図2A図2Aは、本明細書において提示される種々の実施形態による積層板型巻線の2つのロータディスクの上面図及び断面図を示している。
図2B図2Bは、本明細書において提示される種々の実施形態による図2Aの2つのロータディスクを組み合わせることにより形成される軸方向磁束構造による積層板型巻線のロータディスクの上面図及び断面図を示している。
図2C図2Cは、図2Bの積層板型巻線の部分Dの斜視図であり、本明細書において提示される種々の実施形態による環状導体領域を示している。
図2D図2Dは、図2Cの積層板型巻線の一部の断面図であり、本明細書において提示される種々の実施形態による軸方向磁束構造を有する積層板型巻線との磁束相互作用を示している。
図3A図3Aは、積層板型巻線の外側リング、及び導体部分の斜視図であり、本明細書において提示される種々の実施形態による水平に絶縁される積層板群を示している。
図3B図3Bは、積層板型巻線の外側リング、及び導体部分の斜視図であり、本明細書において提示される種々の実施形態による水平に積層するとともに垂直に積層する積層板群を示している。
図4A図4Aは、本明細書において提示される1つの実施形態による積層板型巻線の放射状磁束構造の斜視図である。
図4B図4Bは、図4Aの積層板型巻線の断面図であり、本明細書において提示される1つの実施形態による放射状磁束構造を有する積層板型巻線との磁束相互作用を示している。
図5図5は、本明細書において提示される別の実施形態による三相放射状磁束積層板型巻線の斜視断面図である。
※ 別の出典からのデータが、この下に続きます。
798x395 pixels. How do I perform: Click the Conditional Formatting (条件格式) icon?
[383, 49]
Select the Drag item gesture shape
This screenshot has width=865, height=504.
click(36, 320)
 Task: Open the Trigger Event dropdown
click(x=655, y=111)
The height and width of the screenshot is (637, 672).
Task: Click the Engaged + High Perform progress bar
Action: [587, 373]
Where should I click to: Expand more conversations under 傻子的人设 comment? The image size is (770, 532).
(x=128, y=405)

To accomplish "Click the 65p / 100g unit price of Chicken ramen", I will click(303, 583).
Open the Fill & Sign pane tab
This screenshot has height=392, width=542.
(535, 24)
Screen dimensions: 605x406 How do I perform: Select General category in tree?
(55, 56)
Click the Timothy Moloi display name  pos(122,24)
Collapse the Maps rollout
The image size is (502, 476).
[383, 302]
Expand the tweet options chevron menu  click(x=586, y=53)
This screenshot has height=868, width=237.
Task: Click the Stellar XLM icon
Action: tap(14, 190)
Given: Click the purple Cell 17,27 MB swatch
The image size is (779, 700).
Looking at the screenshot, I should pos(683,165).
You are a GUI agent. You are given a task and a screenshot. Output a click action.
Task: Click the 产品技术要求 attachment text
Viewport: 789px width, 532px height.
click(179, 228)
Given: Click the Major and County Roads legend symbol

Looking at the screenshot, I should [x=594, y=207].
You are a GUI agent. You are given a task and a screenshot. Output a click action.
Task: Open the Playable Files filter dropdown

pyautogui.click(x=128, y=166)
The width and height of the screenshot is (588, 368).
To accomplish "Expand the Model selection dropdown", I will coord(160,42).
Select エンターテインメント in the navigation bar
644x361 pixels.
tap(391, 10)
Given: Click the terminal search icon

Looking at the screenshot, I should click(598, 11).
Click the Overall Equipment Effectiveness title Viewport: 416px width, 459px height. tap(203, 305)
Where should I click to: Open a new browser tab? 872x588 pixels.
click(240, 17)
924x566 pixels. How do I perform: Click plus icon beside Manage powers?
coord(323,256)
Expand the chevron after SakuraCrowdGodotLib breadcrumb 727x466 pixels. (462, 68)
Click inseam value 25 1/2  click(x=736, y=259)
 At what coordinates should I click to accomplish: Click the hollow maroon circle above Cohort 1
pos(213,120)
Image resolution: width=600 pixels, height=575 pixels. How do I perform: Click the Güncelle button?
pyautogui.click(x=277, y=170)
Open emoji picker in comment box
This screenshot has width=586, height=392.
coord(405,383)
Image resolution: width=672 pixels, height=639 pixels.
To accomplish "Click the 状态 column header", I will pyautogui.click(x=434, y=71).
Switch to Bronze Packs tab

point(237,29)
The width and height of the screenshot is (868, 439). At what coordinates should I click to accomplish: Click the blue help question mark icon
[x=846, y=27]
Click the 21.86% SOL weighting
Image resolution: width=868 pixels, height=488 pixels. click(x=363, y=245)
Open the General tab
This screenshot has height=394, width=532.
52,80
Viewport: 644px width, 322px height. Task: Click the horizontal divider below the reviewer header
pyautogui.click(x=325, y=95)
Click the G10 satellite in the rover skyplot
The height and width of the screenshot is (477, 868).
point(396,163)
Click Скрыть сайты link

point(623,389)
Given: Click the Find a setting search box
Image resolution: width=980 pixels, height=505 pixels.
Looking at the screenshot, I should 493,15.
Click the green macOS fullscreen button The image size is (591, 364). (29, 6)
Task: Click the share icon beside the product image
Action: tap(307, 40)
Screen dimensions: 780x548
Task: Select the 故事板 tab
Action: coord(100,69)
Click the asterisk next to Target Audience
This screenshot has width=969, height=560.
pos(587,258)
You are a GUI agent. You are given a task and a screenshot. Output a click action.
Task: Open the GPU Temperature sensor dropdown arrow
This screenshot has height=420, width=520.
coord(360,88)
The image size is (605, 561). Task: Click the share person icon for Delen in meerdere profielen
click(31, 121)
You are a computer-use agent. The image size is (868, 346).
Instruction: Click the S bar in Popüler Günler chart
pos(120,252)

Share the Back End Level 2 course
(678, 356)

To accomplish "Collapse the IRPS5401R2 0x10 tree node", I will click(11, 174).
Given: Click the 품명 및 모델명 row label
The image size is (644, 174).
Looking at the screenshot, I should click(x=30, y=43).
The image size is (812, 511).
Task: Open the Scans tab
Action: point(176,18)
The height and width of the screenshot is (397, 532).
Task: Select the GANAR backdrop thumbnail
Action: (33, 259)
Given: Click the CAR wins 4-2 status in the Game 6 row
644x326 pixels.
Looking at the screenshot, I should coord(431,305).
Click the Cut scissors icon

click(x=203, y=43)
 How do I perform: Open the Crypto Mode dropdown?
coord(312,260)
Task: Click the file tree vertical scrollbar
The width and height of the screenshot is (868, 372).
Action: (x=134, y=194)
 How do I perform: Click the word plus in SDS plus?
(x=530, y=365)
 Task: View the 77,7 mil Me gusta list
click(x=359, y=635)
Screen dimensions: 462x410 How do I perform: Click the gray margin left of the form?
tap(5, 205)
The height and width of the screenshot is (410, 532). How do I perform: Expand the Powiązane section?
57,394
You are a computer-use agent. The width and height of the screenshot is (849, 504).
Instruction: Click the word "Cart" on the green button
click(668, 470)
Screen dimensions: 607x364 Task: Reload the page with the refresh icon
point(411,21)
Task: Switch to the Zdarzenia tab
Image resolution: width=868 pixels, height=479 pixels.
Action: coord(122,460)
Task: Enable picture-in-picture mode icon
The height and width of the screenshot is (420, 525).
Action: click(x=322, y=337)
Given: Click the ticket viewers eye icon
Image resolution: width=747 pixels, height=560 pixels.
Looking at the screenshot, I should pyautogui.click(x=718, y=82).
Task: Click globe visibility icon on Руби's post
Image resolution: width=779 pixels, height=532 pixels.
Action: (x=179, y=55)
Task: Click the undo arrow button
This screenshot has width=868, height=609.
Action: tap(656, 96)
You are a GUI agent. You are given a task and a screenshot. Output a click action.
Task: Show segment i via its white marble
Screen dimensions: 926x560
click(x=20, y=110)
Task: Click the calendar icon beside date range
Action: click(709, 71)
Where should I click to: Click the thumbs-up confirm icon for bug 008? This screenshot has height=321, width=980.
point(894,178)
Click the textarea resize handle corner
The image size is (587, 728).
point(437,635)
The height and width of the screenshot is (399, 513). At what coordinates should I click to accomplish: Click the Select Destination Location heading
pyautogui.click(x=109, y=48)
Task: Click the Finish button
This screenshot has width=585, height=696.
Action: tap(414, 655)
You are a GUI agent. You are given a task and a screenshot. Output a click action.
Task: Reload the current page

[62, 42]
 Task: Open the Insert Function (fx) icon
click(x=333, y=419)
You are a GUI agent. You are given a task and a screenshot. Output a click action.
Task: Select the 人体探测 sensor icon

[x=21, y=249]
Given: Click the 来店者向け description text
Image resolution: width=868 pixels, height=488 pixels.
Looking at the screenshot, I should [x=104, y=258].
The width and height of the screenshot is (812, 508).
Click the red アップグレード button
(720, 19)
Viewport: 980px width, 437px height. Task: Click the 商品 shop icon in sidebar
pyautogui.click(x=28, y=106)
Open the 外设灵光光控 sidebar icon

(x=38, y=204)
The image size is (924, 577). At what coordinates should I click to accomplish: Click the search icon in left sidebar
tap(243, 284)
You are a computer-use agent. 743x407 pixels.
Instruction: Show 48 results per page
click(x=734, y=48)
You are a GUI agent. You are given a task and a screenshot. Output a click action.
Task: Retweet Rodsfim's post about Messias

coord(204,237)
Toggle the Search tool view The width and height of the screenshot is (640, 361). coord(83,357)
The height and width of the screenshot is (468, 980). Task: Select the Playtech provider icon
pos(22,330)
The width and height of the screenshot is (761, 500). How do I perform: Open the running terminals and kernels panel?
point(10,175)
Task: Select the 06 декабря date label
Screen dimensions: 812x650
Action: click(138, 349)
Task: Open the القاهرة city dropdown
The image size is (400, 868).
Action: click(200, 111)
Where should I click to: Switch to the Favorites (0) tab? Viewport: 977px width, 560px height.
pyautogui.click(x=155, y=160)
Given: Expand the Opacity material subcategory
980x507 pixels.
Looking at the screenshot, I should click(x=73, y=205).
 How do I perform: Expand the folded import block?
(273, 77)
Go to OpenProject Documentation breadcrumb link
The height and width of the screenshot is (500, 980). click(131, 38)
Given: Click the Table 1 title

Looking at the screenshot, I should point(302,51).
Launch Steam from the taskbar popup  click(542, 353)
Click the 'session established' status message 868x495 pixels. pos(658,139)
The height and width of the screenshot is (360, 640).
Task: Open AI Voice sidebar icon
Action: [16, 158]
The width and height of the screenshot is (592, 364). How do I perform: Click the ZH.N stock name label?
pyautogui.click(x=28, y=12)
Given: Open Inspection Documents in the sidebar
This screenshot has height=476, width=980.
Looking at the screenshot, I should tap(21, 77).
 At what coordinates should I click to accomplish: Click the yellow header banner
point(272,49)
図6A図6Aは、本明細書において提示される別の実施形態による更に別の放射状磁束積層板型巻線の断面図である。
図6B図6Bは、本明細書において提示される1つの実施形態による図6Aの放射状磁束積層板型巻線の積層板群の分解断面図である。
図6C図6Cは、本明細書において提示される1つの実施形態による図6Aの積層板型巻線の内部に利用される積層板型巻線積層体の斜視図である。
図7図7は、本明細書において提示される1つの実施形態による鉄心無し積層板型巻線を製造する方法を示すフロー図である。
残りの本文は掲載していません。